Components of Cooling Tower
1- Frame & Casing: A frame of cooling tower support the casing, motor, fans and
other components inside the cooling tower. The frame of our cooling tower is made
of concrete and the casing is made up of fiber reinforced plastic (FRP). The FRP
material is used because of its resistance to corrosion and they can handle heavy
load of water.
2- Fill: A fill in a cooling tower is used to increase the contact time of air and water for
the good transfer of heat. The fill can also be either film type or splash type.
Film fill consists of closely space plastic surfaces over which water the water spreads
and contacts with air. Film type provides more contact area. It is more compact and
cost effective.
In splash type, water falls over horizontal splash bars and breaks down into droplets
and contacts with the air. It is mostly used for dirty water.

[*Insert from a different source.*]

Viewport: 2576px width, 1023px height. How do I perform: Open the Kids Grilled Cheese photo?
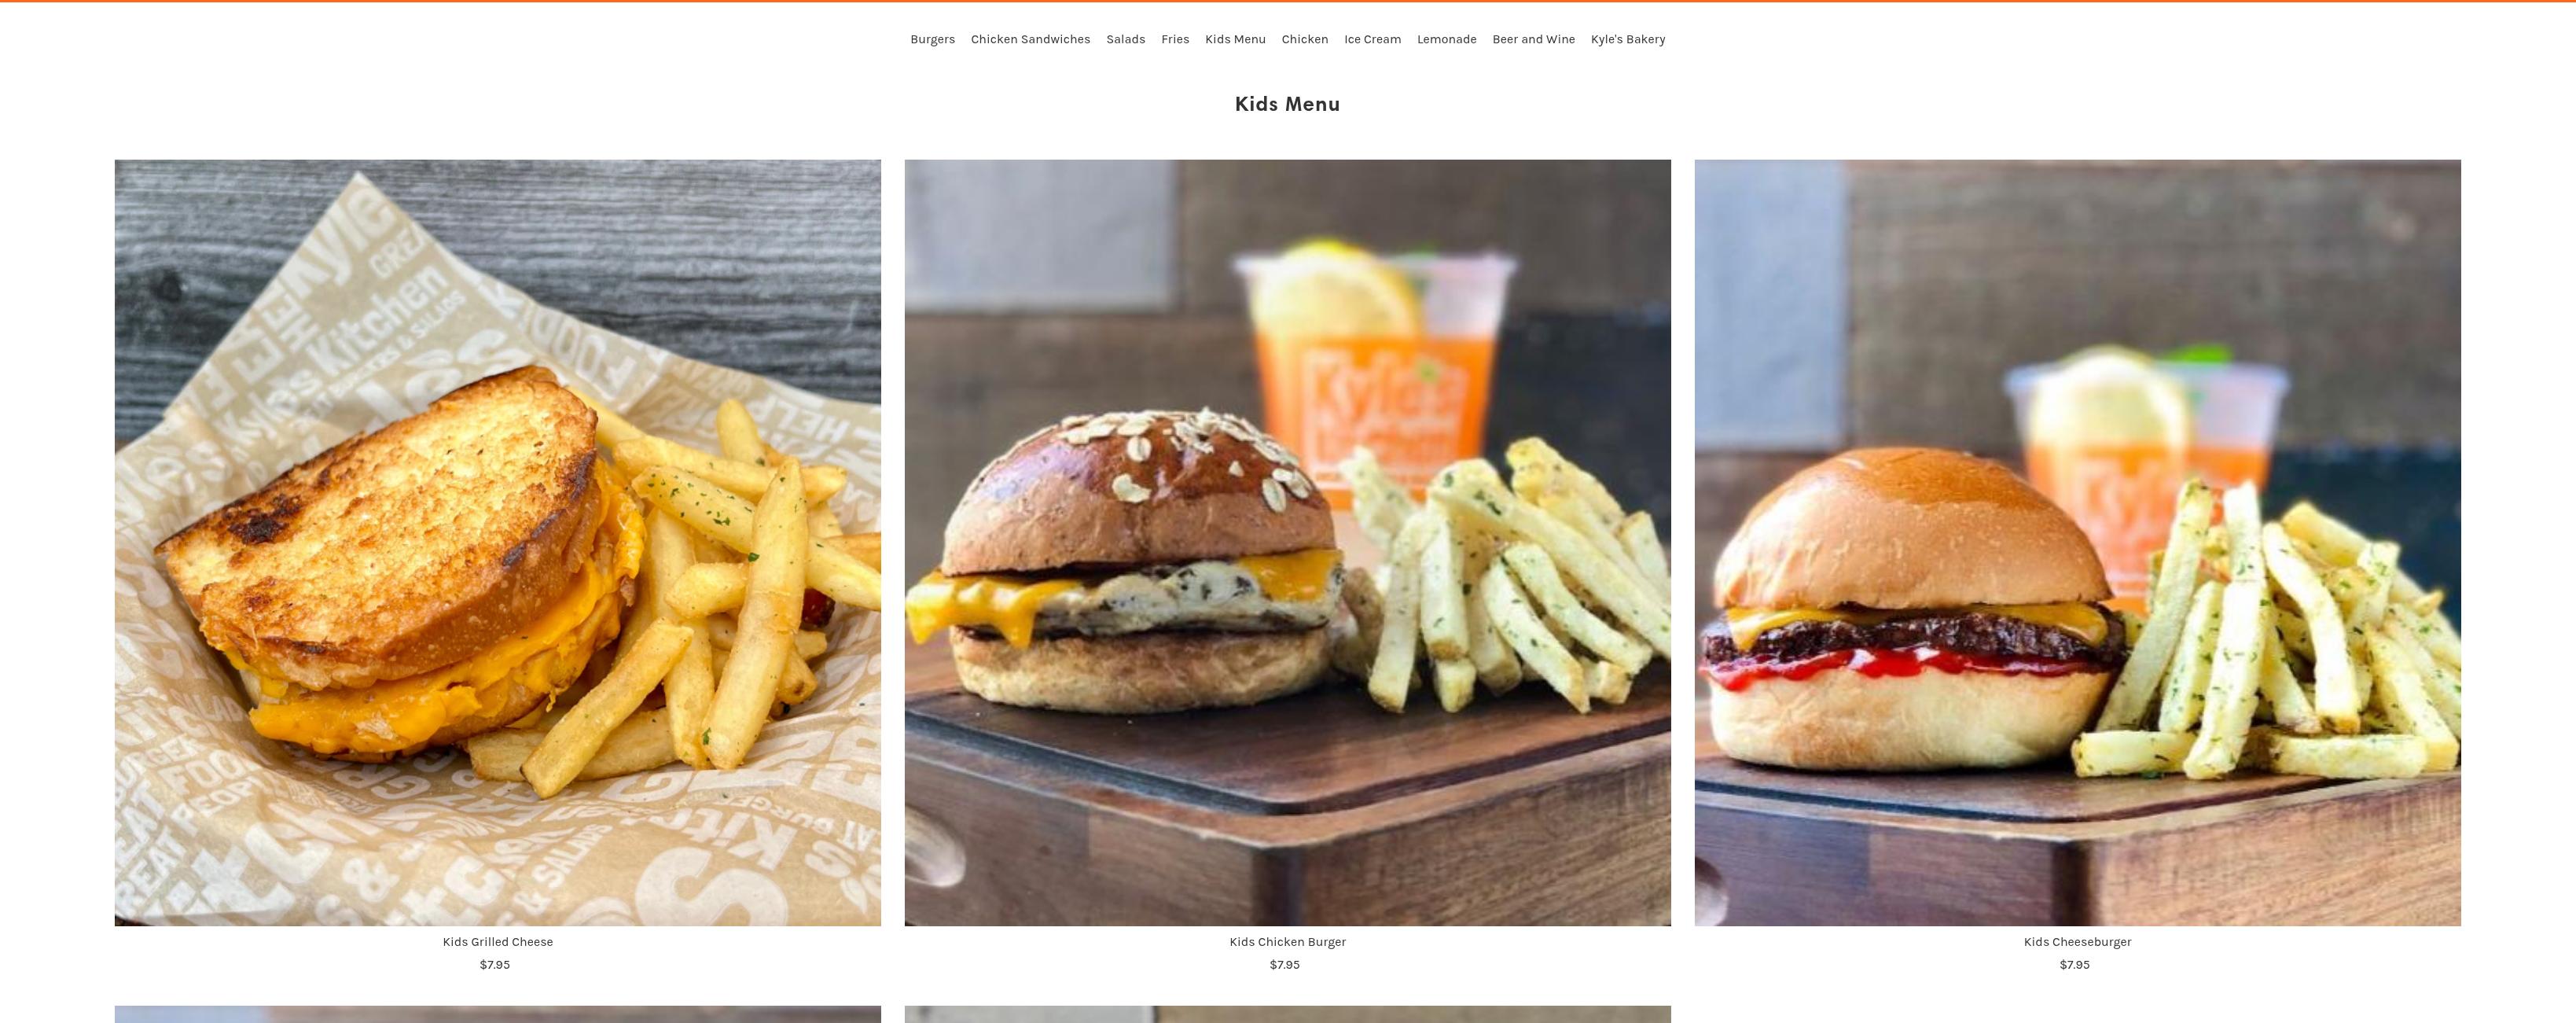click(498, 543)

We first had film type fill in our cooling tower but now we have splash type fill made
up of PVC. The film type was changed due to biological growth between the surfaces
which caused to choke the line.
3- Cold Water Basin: Cold water basin is at the bottom of the cooling tower and is
used to collect the cooled water through the fill. Water is supplied to the plant from
cold water basin through pumps. It has a capacity of 10,000 m3.
4- Drift Eliminators: Drift eliminators are used to capture the water droplets
entrapped in the air stream. These are made up of PVC. The drift losses cannot be
made zero. The drift losses in our cooling tower are 0.01% of water circulation rate.
5- Louvers: Louvers are used to direct air inside the cooling tower and to retain
water inside the cooling tower. We have louvers made up of cement but we are not
using them currently for better air flow.
6- Nozzles: These are used to shower water over the fill. The hot water from the
plant through risers goes to the channel. Then it goes to the header and then finally it
comes to the nozzles where it is showered on fill. The material of nozzles is PVC and
each tower contain 360 nozzles.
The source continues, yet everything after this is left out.